[The problem] Below is a listing from which only part is wanted; return exactly the lines from the one with "Task: Select the M size row label" up to and including the one with "The image size is (1564, 784).".

[Provided records]

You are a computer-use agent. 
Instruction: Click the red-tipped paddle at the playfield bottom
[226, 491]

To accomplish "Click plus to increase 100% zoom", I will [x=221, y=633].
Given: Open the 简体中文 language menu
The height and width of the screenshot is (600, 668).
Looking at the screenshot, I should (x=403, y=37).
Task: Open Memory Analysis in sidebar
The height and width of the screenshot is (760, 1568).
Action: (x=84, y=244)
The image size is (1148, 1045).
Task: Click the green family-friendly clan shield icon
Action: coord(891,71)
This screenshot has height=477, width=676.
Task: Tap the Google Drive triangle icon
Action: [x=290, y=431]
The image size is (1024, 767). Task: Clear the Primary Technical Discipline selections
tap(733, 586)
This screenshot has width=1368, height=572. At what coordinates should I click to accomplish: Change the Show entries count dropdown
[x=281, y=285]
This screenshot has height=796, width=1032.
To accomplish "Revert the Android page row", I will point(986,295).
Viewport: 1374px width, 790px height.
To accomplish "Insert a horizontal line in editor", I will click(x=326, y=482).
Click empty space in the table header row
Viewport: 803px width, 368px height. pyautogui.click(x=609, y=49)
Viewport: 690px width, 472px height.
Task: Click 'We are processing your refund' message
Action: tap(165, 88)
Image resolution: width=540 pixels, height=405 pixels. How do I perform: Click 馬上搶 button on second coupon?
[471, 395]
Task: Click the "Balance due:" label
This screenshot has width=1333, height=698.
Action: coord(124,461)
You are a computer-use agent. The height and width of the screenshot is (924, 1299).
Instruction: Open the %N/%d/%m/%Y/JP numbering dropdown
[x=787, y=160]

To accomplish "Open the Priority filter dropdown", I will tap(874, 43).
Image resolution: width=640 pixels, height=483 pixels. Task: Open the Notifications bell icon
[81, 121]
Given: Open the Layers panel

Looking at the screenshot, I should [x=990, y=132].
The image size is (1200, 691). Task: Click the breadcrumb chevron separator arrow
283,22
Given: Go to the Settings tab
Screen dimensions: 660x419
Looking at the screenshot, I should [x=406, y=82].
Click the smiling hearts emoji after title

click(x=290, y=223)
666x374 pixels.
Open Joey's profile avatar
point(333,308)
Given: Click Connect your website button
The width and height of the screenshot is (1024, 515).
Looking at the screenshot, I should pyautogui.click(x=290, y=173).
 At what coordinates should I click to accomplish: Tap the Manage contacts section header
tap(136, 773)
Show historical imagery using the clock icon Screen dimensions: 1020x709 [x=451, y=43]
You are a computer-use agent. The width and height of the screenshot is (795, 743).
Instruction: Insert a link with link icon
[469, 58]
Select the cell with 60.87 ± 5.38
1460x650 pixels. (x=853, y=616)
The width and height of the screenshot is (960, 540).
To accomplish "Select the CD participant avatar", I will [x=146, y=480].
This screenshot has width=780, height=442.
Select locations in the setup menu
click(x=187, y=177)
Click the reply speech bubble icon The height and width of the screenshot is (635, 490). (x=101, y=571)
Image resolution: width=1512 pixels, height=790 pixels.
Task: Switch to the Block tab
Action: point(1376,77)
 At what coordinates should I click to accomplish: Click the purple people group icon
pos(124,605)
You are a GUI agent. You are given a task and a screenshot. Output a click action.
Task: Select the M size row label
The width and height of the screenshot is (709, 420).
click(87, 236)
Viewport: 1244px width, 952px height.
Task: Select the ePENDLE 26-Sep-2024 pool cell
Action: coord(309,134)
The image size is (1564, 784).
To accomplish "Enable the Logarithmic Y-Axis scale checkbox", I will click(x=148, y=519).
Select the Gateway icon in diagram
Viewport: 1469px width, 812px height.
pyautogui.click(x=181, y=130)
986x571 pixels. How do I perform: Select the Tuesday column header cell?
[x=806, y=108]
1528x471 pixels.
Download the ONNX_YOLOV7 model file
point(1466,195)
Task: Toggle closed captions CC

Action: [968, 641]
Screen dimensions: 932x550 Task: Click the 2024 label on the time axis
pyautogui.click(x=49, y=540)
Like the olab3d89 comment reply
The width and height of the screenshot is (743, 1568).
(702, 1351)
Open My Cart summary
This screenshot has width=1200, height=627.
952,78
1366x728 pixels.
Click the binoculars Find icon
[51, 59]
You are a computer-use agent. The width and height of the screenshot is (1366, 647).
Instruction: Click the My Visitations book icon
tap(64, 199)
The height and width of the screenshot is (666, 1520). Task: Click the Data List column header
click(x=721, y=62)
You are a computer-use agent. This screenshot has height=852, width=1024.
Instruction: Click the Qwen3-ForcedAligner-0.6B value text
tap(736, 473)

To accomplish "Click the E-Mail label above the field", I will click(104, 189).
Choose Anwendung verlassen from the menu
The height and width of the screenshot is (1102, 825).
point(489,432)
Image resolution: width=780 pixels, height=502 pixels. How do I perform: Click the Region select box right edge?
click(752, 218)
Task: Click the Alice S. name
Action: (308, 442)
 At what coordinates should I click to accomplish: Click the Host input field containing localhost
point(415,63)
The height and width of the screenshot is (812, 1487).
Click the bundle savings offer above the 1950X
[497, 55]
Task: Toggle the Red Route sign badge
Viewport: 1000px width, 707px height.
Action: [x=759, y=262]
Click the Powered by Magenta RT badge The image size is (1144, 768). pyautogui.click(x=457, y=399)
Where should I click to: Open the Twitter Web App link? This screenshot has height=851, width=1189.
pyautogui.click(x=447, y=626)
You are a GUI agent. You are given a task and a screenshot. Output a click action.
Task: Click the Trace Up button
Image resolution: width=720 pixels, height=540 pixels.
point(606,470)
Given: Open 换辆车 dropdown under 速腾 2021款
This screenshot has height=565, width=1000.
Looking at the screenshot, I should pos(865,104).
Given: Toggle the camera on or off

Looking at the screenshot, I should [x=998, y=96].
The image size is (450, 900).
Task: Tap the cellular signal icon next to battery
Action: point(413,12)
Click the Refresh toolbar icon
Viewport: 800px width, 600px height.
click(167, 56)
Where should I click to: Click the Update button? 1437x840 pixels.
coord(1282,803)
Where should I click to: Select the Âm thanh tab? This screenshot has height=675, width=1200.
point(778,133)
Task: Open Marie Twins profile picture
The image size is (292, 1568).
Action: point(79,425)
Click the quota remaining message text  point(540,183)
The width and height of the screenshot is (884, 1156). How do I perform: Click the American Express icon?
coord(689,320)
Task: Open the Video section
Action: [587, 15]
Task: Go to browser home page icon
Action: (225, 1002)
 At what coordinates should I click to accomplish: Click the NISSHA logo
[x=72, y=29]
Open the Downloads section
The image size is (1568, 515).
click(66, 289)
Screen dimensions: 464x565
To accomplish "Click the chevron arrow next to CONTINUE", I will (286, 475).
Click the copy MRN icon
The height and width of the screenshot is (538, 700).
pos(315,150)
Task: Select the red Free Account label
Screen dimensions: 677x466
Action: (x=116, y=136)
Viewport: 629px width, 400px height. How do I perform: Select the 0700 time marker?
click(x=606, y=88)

[Solution to the problem]
Task: Select the M size row label
The width and height of the screenshot is (709, 420).
click(87, 236)
Viewport: 1244px width, 952px height.
Task: Select the ePENDLE 26-Sep-2024 pool cell
Action: coord(309,134)
The image size is (1564, 784).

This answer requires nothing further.